In fact what I have had the chance to discover in Sabbath, was that by relying on God I could decide to say “BREAK” to time, to the unstoppable train of the week, even if only one day out of seven. But the limit to this power was that if I contented myself with that, I was just left with some mini-holidays scattered over each of my weeks and still with the same observation, the same helplessness for the six other days onwards. With truth I had won a victory on reality, I had conquered one day. But with love, with her appeal, my friend helped me to become aware of the fact I deserved something more than that, something that God himself already wanted me to understand behind his Sabbath and all the reference to love in his word.

Learning to love myself, accepting to love myself, I could finally look at time and tell him, first, that at defined moments I had the power to interrupt his frustrating grip thanks to God’s omnipotence and bond of trust, and mostly that I – and God also, loved me too much to continue to suffer his negative effects on my life. More than a battle for a simple day of sacred rest, I had won a war for my entire life.

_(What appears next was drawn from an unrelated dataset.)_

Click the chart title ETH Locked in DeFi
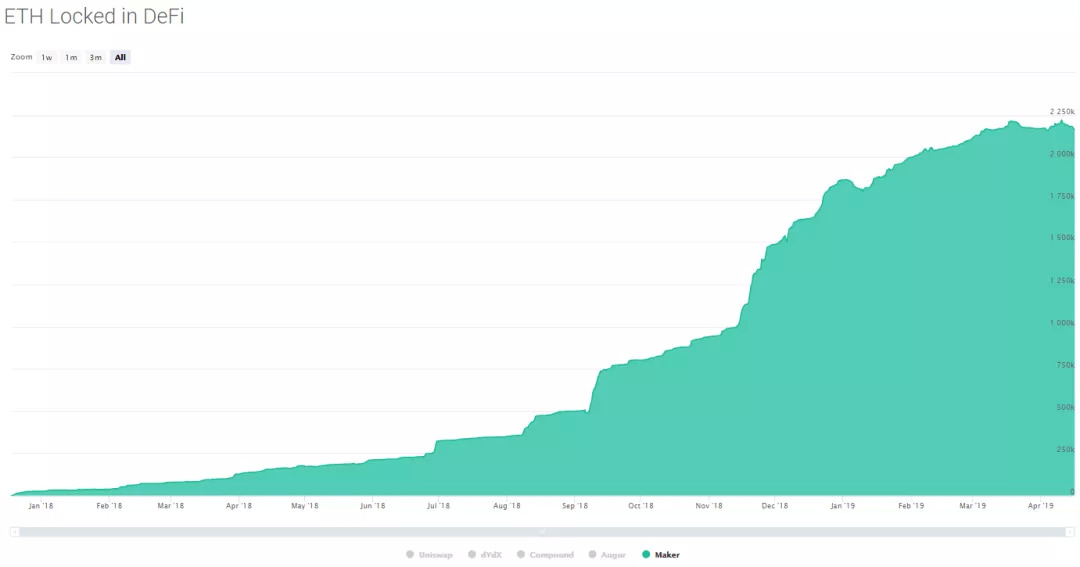The width and height of the screenshot is (1080, 567). [x=94, y=17]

I will ruin the happy ending a bit, but I want to be honest. I still have a long way to go, whether in terms of time management, or in terms of love life and self-love/love-for-others balance. But what I am sure of, is that with truth and love that God gives me to read in his word and to experience day after day, as the words of the Apostle Paul put it rightly, I am able today to redeem time and one day, hopefully, to love my wife as my own body because he who loves his own wife loves himself.
The truth and the reality
The difference between truth and reality.
In my study of the Bible and prayers, I am gradually discovering that there is a great difference between reality, that I live and which is undeniable because I live it, and the truth which, on its side, is absolute, whether I live it or not. With my clumsy words it may seem quite complex, but to try to simplify a little, I’ll refer to a good American block buster: Matrix!
I always have a choice between a blue and a red pill. The blue pill, the reality, that I can swallow to accept obediently more or less revolting things, which yet are facts, tangible things that happen in me and around me. And there is the red pill, the truth, which I can swallow to access an infinite number of possibilities, questioning each of these revolting things and going so far as to gradually allow me to change them the more I embrace this truth.